かのパブロ・ピカソ(Pablo Picasso)は生涯で14万7800点の作品を作ったそうだが、時計界のピカソと評されるジェラルド・ジェンタ(Gerald Genta)もこれまたすごい。誇張の可能性はあるものの、生前、ジェンタは「少なくとも10万を越える腕時計を設計した」とインタビューで答えている。
この時計界の天才の膨大なウォッチデザインのなかでも、とくにジェンタ自身が思い入れがあるであろうと思われる3本がある。潜水艦にモチーフにした〈Patek Philippe(パテック フィリップ)〉の「ノーチラス」と、戦艦の舷窓を範を取った〈Audemars Piguet(オーデマ ピゲ)〉の「ロイヤルオーク」と、蒸気機関車にインスパイアされた〈SEIKO(セイコー)〉の「クレドール ロコモティブ」だ。ジェンタが発行した公式のミニ作品集に、超名作の「ノーチラス」と、同じく超名作の「ロイヤルオーク」に並んで、「クレドール ロコモティブ」が掲載されているのだ。
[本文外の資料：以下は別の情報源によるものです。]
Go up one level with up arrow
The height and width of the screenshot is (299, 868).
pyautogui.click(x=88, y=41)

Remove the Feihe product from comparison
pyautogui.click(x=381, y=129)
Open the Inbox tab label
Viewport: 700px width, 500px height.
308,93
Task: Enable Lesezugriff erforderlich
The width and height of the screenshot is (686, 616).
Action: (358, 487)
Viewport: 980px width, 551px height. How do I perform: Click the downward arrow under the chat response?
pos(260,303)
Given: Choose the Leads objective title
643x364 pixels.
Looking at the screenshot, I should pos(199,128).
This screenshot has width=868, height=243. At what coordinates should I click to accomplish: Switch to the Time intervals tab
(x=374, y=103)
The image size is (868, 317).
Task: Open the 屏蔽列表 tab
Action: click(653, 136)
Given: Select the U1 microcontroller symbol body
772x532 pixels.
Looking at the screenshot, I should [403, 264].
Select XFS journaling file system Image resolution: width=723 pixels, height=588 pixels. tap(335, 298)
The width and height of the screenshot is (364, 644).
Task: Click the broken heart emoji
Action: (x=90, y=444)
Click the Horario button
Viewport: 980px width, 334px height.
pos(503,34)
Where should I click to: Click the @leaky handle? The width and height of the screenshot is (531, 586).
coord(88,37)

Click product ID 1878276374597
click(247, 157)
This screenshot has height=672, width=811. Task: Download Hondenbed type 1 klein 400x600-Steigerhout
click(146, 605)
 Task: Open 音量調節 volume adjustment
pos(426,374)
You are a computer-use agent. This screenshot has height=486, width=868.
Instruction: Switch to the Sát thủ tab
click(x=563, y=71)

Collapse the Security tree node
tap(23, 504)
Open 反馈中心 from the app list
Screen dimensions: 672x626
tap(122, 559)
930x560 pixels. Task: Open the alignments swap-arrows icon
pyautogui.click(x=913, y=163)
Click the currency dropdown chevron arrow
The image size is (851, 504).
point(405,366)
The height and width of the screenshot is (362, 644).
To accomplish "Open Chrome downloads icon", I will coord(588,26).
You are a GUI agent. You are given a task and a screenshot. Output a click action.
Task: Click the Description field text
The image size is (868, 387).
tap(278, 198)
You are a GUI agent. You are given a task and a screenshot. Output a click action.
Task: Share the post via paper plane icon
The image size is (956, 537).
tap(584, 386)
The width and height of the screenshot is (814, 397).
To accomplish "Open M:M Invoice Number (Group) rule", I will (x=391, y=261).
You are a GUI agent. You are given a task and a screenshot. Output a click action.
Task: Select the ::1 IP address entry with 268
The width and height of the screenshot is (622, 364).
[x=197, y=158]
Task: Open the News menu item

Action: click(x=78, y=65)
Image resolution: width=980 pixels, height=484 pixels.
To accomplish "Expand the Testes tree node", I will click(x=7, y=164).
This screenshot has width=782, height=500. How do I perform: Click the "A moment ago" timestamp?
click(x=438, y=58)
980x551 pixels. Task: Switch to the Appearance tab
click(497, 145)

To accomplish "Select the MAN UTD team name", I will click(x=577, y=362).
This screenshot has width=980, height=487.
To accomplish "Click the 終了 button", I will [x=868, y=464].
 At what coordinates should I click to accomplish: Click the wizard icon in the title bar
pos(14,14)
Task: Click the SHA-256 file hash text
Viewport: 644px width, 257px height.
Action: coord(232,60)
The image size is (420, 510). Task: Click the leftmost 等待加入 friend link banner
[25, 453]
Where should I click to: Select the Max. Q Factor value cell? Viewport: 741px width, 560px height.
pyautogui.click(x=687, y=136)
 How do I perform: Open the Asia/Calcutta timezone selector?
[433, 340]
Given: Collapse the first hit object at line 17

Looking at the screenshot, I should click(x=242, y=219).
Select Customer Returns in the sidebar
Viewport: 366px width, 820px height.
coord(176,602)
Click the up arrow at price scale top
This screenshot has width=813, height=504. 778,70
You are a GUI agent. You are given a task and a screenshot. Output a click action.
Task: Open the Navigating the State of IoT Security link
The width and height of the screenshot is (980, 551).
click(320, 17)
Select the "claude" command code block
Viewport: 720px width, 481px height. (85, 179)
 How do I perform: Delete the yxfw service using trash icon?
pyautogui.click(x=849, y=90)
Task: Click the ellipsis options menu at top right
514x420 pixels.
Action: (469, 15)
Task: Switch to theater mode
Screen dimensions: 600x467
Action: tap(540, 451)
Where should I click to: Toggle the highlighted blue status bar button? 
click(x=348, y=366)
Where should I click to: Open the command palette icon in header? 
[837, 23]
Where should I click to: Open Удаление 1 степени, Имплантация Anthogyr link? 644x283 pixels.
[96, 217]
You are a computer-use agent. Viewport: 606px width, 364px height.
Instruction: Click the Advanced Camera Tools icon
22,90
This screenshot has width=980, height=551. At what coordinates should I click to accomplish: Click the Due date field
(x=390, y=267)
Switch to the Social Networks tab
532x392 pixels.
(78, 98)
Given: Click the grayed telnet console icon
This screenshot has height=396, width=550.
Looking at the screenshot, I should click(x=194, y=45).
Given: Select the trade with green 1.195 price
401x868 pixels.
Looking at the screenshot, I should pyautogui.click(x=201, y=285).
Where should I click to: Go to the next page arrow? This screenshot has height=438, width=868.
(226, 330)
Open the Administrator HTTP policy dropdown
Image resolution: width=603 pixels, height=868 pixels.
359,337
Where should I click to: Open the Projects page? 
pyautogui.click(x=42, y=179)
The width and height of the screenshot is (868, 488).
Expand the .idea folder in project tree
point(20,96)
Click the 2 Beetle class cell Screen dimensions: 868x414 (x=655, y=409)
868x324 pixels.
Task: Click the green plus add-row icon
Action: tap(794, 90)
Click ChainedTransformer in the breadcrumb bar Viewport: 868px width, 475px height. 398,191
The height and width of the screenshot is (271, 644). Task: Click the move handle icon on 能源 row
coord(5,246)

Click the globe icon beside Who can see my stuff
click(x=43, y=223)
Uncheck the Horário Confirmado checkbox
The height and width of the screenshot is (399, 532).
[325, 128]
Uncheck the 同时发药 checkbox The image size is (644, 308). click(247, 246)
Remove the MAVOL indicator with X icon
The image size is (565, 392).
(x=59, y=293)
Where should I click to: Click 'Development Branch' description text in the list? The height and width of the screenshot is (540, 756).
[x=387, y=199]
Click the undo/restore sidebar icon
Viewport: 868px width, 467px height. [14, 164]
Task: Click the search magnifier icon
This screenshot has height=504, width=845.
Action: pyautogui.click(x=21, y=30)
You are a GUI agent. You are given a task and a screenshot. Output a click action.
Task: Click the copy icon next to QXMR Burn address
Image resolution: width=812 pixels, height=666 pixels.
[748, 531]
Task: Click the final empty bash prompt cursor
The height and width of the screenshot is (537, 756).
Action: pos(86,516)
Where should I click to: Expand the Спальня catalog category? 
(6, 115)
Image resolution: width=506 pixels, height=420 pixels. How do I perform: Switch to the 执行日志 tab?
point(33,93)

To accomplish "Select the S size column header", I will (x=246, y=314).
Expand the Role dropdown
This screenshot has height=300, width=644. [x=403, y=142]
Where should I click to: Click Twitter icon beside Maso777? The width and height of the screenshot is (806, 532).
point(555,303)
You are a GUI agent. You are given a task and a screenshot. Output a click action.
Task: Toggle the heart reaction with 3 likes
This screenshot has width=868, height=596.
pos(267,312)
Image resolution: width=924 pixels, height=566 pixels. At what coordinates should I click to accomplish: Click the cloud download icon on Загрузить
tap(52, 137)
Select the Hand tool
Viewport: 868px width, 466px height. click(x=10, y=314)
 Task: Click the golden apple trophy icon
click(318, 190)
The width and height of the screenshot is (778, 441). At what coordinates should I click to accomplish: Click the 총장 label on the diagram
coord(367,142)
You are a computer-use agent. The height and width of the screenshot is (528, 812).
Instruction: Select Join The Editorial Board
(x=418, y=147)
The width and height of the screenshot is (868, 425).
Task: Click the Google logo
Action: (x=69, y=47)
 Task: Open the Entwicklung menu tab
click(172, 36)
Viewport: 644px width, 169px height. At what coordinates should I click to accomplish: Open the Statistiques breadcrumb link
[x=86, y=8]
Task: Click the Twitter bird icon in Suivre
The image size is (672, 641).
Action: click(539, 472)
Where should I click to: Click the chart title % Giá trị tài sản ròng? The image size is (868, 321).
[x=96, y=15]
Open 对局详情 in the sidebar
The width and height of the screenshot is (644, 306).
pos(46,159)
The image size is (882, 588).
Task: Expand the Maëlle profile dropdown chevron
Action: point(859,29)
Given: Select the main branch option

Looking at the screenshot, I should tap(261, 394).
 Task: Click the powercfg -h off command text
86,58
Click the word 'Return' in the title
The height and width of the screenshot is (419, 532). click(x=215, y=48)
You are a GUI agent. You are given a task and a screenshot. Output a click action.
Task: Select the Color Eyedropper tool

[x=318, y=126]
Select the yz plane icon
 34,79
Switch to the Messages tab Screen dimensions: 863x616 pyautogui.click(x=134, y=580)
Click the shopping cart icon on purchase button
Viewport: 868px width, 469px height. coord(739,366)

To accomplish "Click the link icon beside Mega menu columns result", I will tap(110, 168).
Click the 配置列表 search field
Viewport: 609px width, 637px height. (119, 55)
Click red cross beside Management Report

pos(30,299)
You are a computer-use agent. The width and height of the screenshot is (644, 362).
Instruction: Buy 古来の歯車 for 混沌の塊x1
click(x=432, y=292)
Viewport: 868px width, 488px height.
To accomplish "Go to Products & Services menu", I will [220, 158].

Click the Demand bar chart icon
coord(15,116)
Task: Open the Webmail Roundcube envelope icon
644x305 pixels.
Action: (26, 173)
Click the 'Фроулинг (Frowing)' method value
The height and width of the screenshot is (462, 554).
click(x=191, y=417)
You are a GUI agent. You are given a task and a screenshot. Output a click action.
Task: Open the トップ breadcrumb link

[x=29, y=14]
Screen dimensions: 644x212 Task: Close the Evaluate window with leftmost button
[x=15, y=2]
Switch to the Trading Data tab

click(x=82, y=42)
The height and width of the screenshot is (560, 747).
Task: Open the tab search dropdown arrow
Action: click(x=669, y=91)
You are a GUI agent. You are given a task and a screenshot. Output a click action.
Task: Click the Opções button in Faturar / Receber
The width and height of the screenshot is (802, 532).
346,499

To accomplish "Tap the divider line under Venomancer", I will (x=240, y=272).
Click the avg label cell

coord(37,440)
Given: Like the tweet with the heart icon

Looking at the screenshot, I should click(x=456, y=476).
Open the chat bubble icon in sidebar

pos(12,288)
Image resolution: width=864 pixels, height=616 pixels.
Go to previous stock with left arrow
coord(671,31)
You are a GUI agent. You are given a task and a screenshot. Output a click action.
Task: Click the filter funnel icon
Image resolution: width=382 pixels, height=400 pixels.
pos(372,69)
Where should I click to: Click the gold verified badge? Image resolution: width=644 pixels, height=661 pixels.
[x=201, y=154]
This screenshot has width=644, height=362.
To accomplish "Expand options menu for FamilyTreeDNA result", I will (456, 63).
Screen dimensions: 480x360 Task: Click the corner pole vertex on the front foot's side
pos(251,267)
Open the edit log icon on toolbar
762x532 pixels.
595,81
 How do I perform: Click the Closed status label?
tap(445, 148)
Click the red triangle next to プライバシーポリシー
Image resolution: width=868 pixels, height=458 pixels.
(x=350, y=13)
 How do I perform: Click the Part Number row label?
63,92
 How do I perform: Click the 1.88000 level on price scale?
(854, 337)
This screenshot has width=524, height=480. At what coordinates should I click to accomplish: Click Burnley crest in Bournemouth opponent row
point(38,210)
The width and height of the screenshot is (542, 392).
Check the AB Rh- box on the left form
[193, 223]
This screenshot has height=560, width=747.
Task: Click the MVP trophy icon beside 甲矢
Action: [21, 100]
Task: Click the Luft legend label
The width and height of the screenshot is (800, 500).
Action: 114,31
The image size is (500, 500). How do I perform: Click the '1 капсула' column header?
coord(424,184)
ちなみに、クレドールとは、1974年に誕生した〈SEIKO〉のハイエンドラインだ(話は脱線するが、クレドールのヴィンテージは今後もっともっと評価されそう)。そしてロコモティブとは、機関車という意味と、フランス語で牽引力になるという2つの意味がある。で、この「クレドール ロコモティブ」は、1979年に5000本発売されたクオーツのモデルだ。10気圧防水、3針、カレンダー付きで、非常に実用的。〈SEIKO〉は、「クレドール ロコモティブ」をジェンタ・デザインと公式で謳っていないが、ジェンタによるスケッチ画も見つかっているので、ジェンタ・デザインであることは明らかだ。ベゼルやビズの6角形なデザインも、ジェンタ・デザインであることを物語っている。
じつは、筆者は探しに探して、松屋銀座のアンティークウォッチ市で、この「クレドール ロコモティブ」を見つけ手に入れた。実際に付けてみると、“6角形のロイヤルオーク”な雰囲気だが、あれらラグスポ時計の超名作と違ってケースとブレスが一体化していない。そこだけ、ジェンタにしてはデザインの詰めが甘いな、と思ったけど、使っているうちに、これはダイヤモンドを止める爪のようにデザインされていると思ったら、これまたとても革新的な1本に思えてきた。